The Battle for Florida – Part 1
Florida was a battleground state long before it became the 27th State in 1821. The fight began in 1513 after Ponce de Leon landed near modern day St. Augustine, Florida and claimed if for Queen Joanna of Spain. He named the land after the Spanish Easter feast Pascua Florida and from that point on it became La Florida.
Catholic missionaries used St. Augustine as a base until it was burned to the ground in 1586. Pirate and British attacks on the colony continued forcing the Spanish to build the Castillo de San Marcos in 1672. British colonists in Virginia, Georgia and the Carolinas kept pushing south, claiming the territory they claimed for the British crown. In 1704, English Colonel John Moore along with the Yamasee Indians burned St. Augustine again, but could not capture the Castillo de San Marcos.
Instead, they began to raid the 100+ Catholic missions scattered around the territory. The collapse of the Spanish missions as well as the defeat of the Spanish and their Indian allies the Apalachees enabled pirates to use the sheltered harbors along the coast as bases. Yamasee Indians, now pushed out of their native lands in Georgia and South Carolina moved to northern Florida.
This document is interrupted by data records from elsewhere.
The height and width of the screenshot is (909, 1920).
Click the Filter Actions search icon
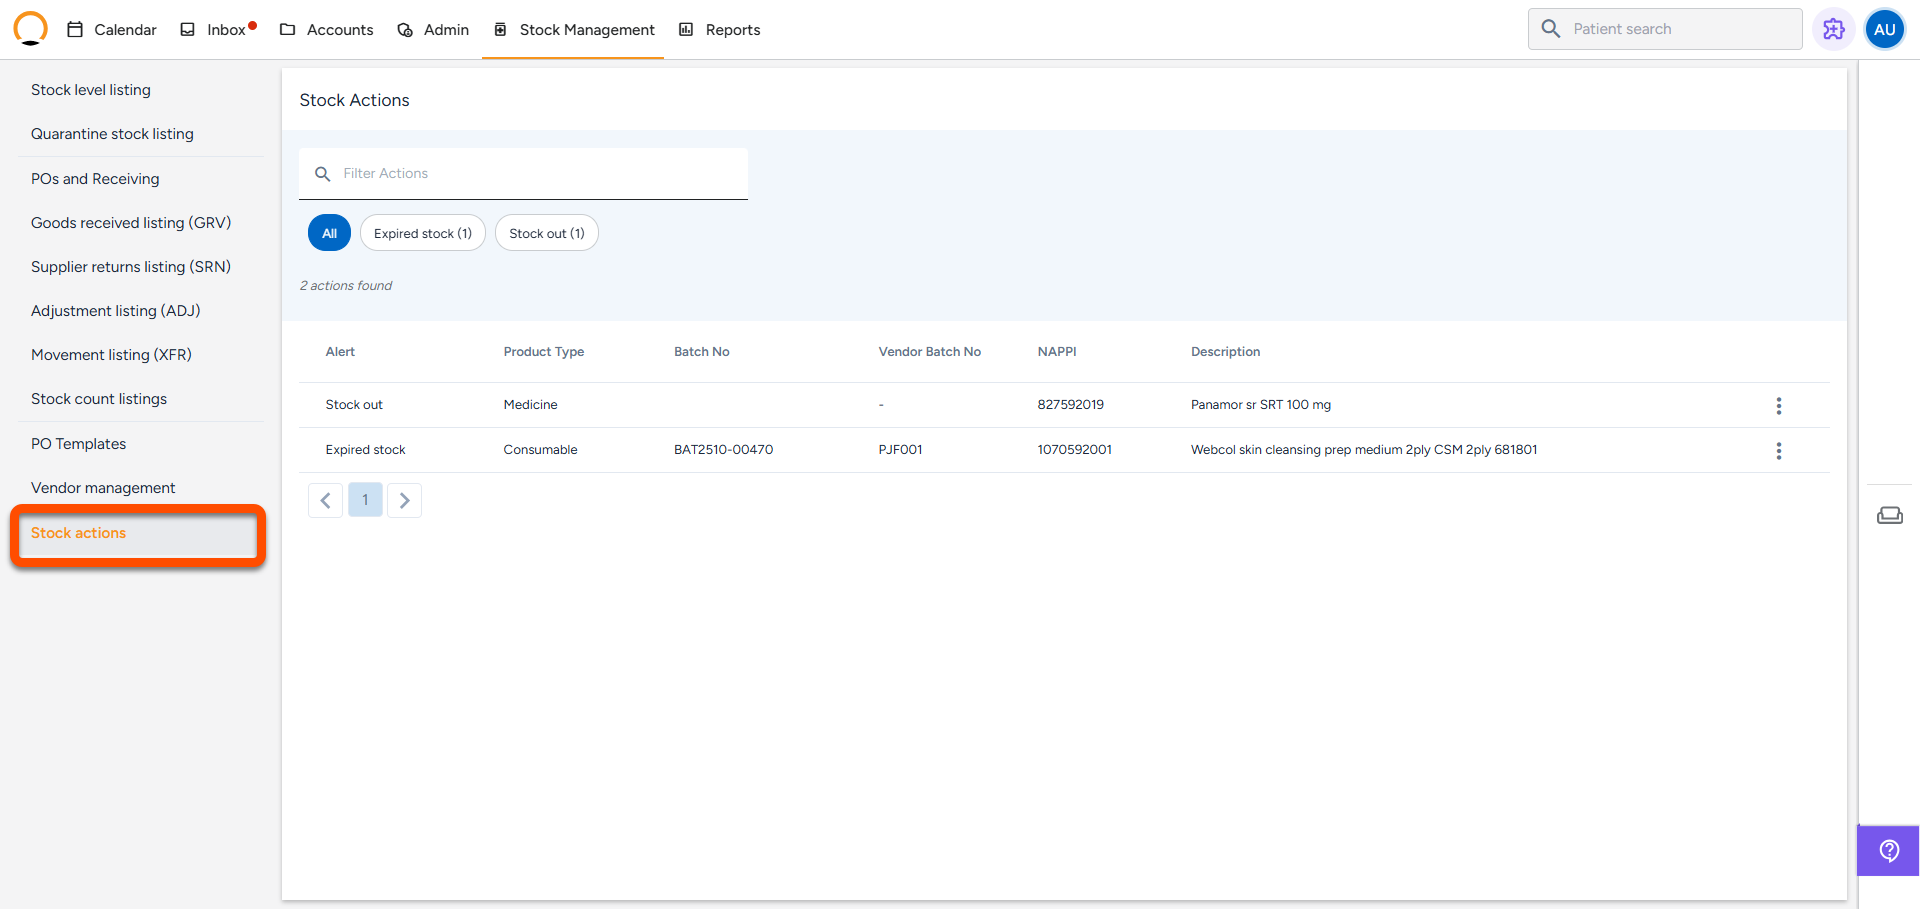click(x=322, y=174)
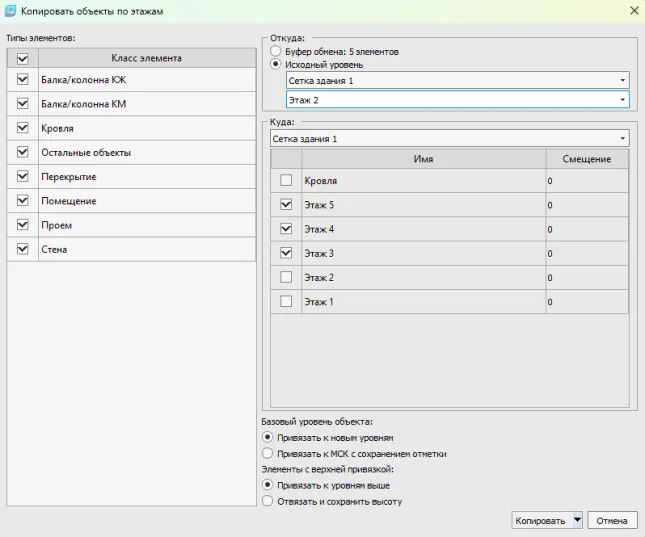Click the Копировать button
The width and height of the screenshot is (645, 537).
coord(540,521)
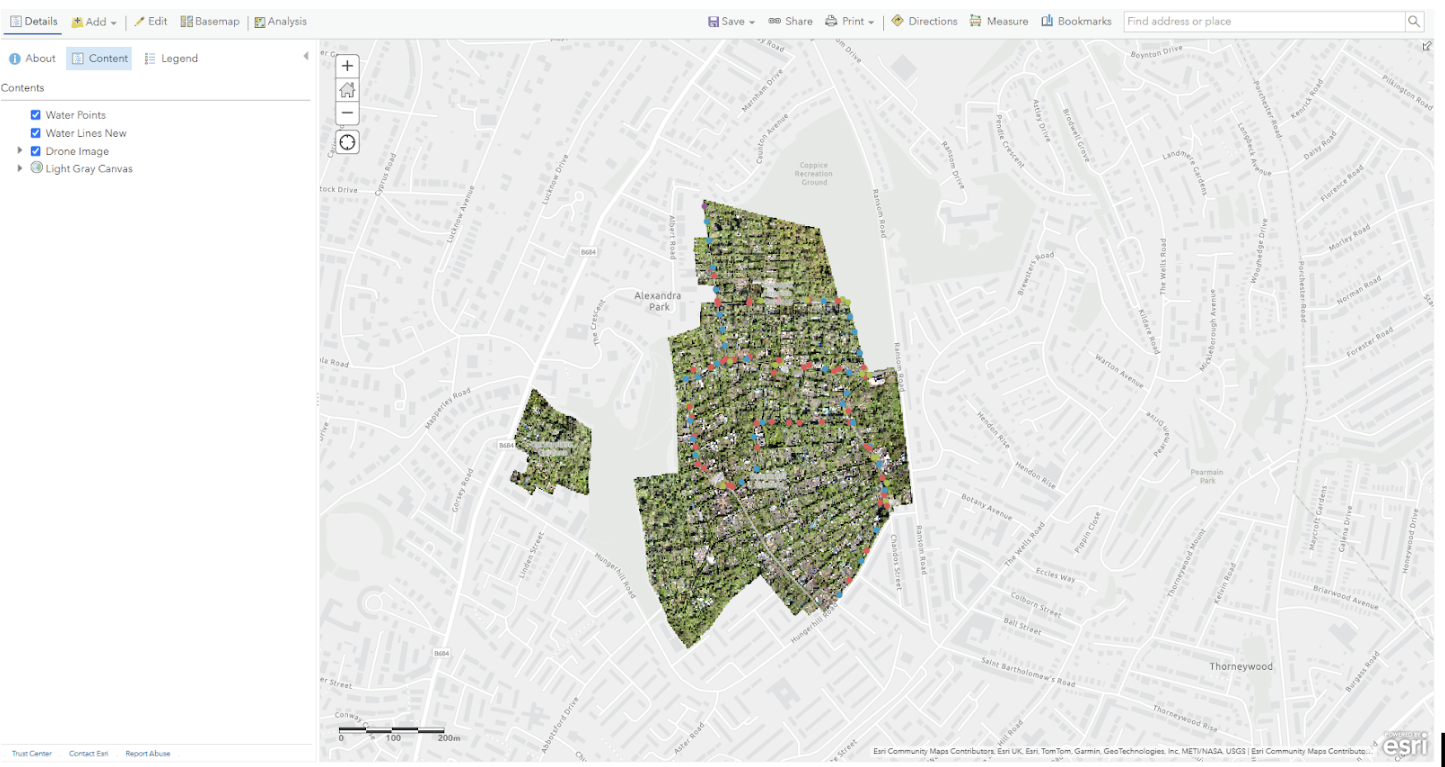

During the Queen Anne’s War that raged between 1702 – 1713 the French, Spanish and their India allies fought the British and their Indian allies in battles near Pensacola and Mobile.
The Spanish angered the American Colonists by making it known that slaves who escaped plantations would be given refuge in Florida if they converted to Catholicism. This led to a British invasion in 1742 that again destroyed St. Augustine.
At the end of the Seven Years War, Spain ceded Florida to the British. Both agreed that the western border of Florida was the Mississippi River but did not agree on the norther border. If one visualizes the current northern border running from the Atlantic to the Mississippi River, it is a close approximation of what the British and Spanish put on their maps. However, in 1767, the British claimed what is now the lower third of Mississippi and Alabama and southwest Georgia as part of their Florida territory. Other than dispute the claim diplomatically, Spain did nothing about the claim.
To their credit, the British built roads, schools, and encouraged settlements particularly on the east coast and the panhandle. Their interest was strictly commercial because they saw the area as a source of sugar and rum.
When the rebellion broke out in 1775, it took two years for the fighting to reach the territory of Florida which both sides wanted to control. Between the Battle of Thomas Creek in May 1777 to the last action, the siege of Pensacola that ended on May 8th, 1781, there were nine separate battles fought from what is now Baton Rouge and Lake Pontchartrain to Mobile to Pensacola and of course on the east coast. Most of the citizens in Florida were Loyalists and never sent a representative to the Continental Congress.
However, when the war ended, Britain ceded Florida back to Spain as part of the Treaty of Paris signed in 1783. The northern border was established as the 31st parallel (where it is currently located) by the 1795 Treaty of San Lorenzo.